==== Data supplied
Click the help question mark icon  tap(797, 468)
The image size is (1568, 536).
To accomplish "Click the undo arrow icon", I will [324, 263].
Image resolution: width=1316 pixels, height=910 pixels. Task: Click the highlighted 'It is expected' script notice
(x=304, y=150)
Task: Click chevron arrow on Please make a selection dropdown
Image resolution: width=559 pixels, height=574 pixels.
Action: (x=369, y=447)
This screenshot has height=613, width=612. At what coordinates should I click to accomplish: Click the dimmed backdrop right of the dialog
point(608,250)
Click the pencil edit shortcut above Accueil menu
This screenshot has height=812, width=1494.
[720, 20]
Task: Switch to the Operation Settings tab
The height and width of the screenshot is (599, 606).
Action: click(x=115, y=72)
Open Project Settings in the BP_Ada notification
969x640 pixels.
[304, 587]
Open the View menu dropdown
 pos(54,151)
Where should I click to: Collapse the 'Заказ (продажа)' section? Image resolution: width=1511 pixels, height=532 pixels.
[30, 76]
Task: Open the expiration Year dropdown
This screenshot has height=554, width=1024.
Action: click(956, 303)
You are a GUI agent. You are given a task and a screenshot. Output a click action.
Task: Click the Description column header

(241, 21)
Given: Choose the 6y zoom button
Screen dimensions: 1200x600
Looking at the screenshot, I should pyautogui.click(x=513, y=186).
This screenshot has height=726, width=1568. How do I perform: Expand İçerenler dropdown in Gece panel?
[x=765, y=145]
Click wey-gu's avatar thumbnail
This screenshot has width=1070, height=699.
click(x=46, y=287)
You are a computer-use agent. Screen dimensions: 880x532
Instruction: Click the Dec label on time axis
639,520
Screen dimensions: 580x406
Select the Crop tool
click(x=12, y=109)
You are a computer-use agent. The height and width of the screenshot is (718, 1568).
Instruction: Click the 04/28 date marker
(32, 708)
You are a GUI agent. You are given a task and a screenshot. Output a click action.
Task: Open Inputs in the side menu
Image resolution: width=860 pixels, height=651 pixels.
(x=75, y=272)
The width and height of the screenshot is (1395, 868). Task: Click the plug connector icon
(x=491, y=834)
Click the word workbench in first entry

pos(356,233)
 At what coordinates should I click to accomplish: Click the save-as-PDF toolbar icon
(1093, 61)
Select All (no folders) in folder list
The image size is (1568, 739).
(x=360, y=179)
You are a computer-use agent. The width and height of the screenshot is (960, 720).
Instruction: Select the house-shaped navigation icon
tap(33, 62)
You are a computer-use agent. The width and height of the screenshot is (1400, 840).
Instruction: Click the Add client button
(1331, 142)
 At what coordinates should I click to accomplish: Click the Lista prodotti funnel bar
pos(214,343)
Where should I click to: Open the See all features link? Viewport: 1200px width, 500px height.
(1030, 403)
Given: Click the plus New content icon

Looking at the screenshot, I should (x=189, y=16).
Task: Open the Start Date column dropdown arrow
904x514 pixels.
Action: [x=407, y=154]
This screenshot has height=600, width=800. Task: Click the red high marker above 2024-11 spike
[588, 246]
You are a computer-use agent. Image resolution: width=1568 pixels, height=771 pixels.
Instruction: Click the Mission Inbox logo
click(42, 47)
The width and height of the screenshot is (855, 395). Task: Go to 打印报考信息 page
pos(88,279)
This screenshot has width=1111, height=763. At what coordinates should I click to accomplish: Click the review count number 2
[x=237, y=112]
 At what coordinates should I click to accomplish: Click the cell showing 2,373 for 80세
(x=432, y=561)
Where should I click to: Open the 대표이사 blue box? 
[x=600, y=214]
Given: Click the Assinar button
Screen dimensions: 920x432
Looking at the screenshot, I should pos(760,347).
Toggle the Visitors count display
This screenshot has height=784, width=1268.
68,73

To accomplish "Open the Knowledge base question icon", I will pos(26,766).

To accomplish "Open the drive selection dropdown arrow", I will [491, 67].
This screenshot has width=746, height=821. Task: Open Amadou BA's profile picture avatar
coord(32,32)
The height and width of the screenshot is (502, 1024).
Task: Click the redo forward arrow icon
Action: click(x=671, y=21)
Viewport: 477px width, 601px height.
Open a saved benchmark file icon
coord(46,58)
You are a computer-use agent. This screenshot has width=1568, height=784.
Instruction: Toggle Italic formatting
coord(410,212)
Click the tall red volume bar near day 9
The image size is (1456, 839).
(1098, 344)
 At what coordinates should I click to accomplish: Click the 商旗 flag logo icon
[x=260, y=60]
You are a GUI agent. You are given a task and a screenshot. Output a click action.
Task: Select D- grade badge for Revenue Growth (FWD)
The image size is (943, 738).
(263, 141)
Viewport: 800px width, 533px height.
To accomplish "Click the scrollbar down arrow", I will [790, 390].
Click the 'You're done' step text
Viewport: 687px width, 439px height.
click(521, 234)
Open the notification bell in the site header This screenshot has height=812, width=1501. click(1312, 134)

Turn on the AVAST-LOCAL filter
========
● To be done: Can you pull out all of the lines above, from first to last, and reproduce each one verbatim?

● Result:
Click the help question mark icon  tap(797, 468)
The image size is (1568, 536).
To accomplish "Click the undo arrow icon", I will [324, 263].
Image resolution: width=1316 pixels, height=910 pixels. Task: Click the highlighted 'It is expected' script notice
(x=304, y=150)
Task: Click chevron arrow on Please make a selection dropdown
Image resolution: width=559 pixels, height=574 pixels.
Action: (x=369, y=447)
This screenshot has height=613, width=612. At what coordinates should I click to accomplish: Click the dimmed backdrop right of the dialog
point(608,250)
Click the pencil edit shortcut above Accueil menu
This screenshot has height=812, width=1494.
[720, 20]
Task: Switch to the Operation Settings tab
The height and width of the screenshot is (599, 606).
Action: click(x=115, y=72)
Open Project Settings in the BP_Ada notification
969x640 pixels.
[304, 587]
Open the View menu dropdown
 pos(54,151)
Where should I click to: Collapse the 'Заказ (продажа)' section? Image resolution: width=1511 pixels, height=532 pixels.
[30, 76]
Task: Open the expiration Year dropdown
This screenshot has height=554, width=1024.
Action: click(956, 303)
You are a GUI agent. You are given a task and a screenshot. Output a click action.
Task: Click the Description column header

(241, 21)
Given: Choose the 6y zoom button
Screen dimensions: 1200x600
Looking at the screenshot, I should pyautogui.click(x=513, y=186).
This screenshot has height=726, width=1568. How do I perform: Expand İçerenler dropdown in Gece panel?
[x=765, y=145]
Click wey-gu's avatar thumbnail
This screenshot has width=1070, height=699.
click(x=46, y=287)
You are a computer-use agent. Screen dimensions: 880x532
Instruction: Click the Dec label on time axis
639,520
Screen dimensions: 580x406
Select the Crop tool
click(x=12, y=109)
You are a computer-use agent. The height and width of the screenshot is (718, 1568).
Instruction: Click the 04/28 date marker
(32, 708)
You are a GUI agent. You are given a task and a screenshot. Output a click action.
Task: Open Inputs in the side menu
Image resolution: width=860 pixels, height=651 pixels.
(x=75, y=272)
The width and height of the screenshot is (1395, 868). Task: Click the plug connector icon
(x=491, y=834)
Click the word workbench in first entry

pos(356,233)
 At what coordinates should I click to accomplish: Click the save-as-PDF toolbar icon
(1093, 61)
Select All (no folders) in folder list
The image size is (1568, 739).
(x=360, y=179)
You are a computer-use agent. The width and height of the screenshot is (960, 720).
Instruction: Select the house-shaped navigation icon
tap(33, 62)
You are a computer-use agent. The width and height of the screenshot is (1400, 840).
Instruction: Click the Add client button
(1331, 142)
 At what coordinates should I click to accomplish: Click the Lista prodotti funnel bar
pos(214,343)
Where should I click to: Open the See all features link? Viewport: 1200px width, 500px height.
(1030, 403)
Given: Click the plus New content icon

Looking at the screenshot, I should (x=189, y=16).
Task: Open the Start Date column dropdown arrow
904x514 pixels.
Action: [x=407, y=154]
This screenshot has height=600, width=800. Task: Click the red high marker above 2024-11 spike
[588, 246]
You are a computer-use agent. Image resolution: width=1568 pixels, height=771 pixels.
Instruction: Click the Mission Inbox logo
click(42, 47)
The width and height of the screenshot is (855, 395). Task: Go to 打印报考信息 page
pos(88,279)
This screenshot has width=1111, height=763. At what coordinates should I click to accomplish: Click the review count number 2
[x=237, y=112]
 At what coordinates should I click to accomplish: Click the cell showing 2,373 for 80세
(x=432, y=561)
Where should I click to: Open the 대표이사 blue box? 
[x=600, y=214]
Given: Click the Assinar button
Screen dimensions: 920x432
Looking at the screenshot, I should pos(760,347).
Toggle the Visitors count display
This screenshot has height=784, width=1268.
68,73

To accomplish "Open the Knowledge base question icon", I will pos(26,766).

To accomplish "Open the drive selection dropdown arrow", I will [491, 67].
This screenshot has width=746, height=821. Task: Open Amadou BA's profile picture avatar
coord(32,32)
The height and width of the screenshot is (502, 1024).
Task: Click the redo forward arrow icon
Action: click(x=671, y=21)
Viewport: 477px width, 601px height.
Open a saved benchmark file icon
coord(46,58)
You are a computer-use agent. This screenshot has width=1568, height=784.
Instruction: Toggle Italic formatting
coord(410,212)
Click the tall red volume bar near day 9
The image size is (1456, 839).
(1098, 344)
 At what coordinates should I click to accomplish: Click the 商旗 flag logo icon
[x=260, y=60]
You are a GUI agent. You are given a task and a screenshot. Output a click action.
Task: Select D- grade badge for Revenue Growth (FWD)
The image size is (943, 738).
(263, 141)
Viewport: 800px width, 533px height.
To accomplish "Click the scrollbar down arrow", I will [790, 390].
Click the 'You're done' step text
Viewport: 687px width, 439px height.
click(521, 234)
Open the notification bell in the site header This screenshot has height=812, width=1501. click(1312, 134)

Turn on the AVAST-LOCAL filter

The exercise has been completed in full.